Aire au succès économique retentissant, avec une croissance de 6% par an ces 5 dernières années, marché de plus de 600 millions d'habitants, demain comparable en taille à l'Union européenne, l'Asie du Sud Est est aujourd'hui le coeur du commerce globalisé. La moitié du trafic mondial passe par le détroit de Malacca, véritable veine jugulaire de l'économie. L'Asie, moins de 20% du PIB mondial en 1980, en représentera le tiers en 2030.
Ensemble, les 10 économies d'Asie du Sud-Est -ou ASEAN- forment la 4ème puissance économique mondiale, attirent 110 milliards d'investissements étrangers chaque année. C'est nouveau : elles consomment, 54% de leur PIB -un record !- et les classes moyennes se comptent désormais en centaines de millions, en particulier en Indonésie, Malaisie, Thaïlande. Ces pays investissent : 1.000 milliards d'euros d'infrastructures seront construites dans les 10 prochaines années. Dans 5, 10 ou 20 ans, suivant les cas, tous les pays de l'ASEAN auront rejoint le groupe des pays à hauts revenus.
Les chiffres sont spectaculaires :
- Le trafic aérien a cru de 80% à Jakarta depuis 2008, Airbus y a vendu 240 avions l'année dernière ;
- il se vend déjà plus de voitures en Indonésie qu'en France : 1,1 million par an, alors que le taux d'équipement n'est que de 3% ;
- La capitalisation boursière a été multipliée par 5 en 10 ans dans l'Asie du Sud-Est ;
- 117 projets miniers sont en cours dans l'ASEAN, l'Indonésie est leader mondial du charbon, la Thaïlande celui du caoutchouc, Malaisie et Indonésie ceux de l'huile de palme ; Indonésie et Brunei produisent des hydrocarbures ;
- 20 000 km de voies ferrées sont à construire, des lignes à grande vitesse (entre la Malaisie et Singapour, et en Thaïlande) et 13 lignes de métro sont en projet ;
- À elle seule, la Chine investit 10 milliards de dollars chaque année dans la région, dans le secteur énergétique et les infrastructures principalement...

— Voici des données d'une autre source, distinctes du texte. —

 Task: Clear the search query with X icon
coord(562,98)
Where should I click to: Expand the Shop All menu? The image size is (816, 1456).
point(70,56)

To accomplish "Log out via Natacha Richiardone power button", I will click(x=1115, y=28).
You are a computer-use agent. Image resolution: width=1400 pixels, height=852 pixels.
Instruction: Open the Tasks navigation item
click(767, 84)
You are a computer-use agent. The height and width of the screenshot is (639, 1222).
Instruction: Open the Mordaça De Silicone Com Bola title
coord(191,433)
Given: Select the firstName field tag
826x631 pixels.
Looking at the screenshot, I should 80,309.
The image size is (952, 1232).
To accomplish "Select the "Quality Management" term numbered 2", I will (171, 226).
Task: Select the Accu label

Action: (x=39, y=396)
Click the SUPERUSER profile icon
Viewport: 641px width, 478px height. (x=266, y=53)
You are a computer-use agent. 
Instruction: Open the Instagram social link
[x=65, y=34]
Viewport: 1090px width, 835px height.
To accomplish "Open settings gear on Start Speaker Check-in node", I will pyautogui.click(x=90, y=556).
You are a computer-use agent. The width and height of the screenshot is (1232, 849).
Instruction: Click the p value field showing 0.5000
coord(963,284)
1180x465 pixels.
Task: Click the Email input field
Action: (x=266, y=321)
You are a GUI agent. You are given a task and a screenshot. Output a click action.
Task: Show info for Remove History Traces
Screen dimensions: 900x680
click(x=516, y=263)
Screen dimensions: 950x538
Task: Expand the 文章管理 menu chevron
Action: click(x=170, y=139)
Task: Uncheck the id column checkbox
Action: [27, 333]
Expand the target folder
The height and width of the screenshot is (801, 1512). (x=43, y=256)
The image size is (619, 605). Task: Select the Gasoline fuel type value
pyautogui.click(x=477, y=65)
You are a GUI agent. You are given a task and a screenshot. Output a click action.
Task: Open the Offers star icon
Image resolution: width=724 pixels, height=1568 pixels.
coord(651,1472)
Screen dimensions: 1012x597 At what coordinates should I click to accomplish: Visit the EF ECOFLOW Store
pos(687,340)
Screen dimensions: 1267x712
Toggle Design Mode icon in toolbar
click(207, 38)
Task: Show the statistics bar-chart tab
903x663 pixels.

On assiste à une inversion de la relation de dépendance économique avec l'Asie du sud-est : désormais c'est l'occident qui a besoin de l'Asie du Sud-Est, pour aller chercher sa croissance, et non plus l'inverse.
Cette région souffre toutefois de faiblesses :
. Une pression sans précédent est exercée sur l'environnement et les ressources naturelles. Le développement a un revers écologique : le charbon va devenir le 1er combustible de l'ASEAN en 2030, pour satisfaire une demande en énergie qui a été multipliée par 5 depuis 1990 et qui va continuer à croitre au même rythme. L'Indonésie a perdu 20% de ses forêts en 20 ans (l'équivalent d'un terrain de tennis par minute).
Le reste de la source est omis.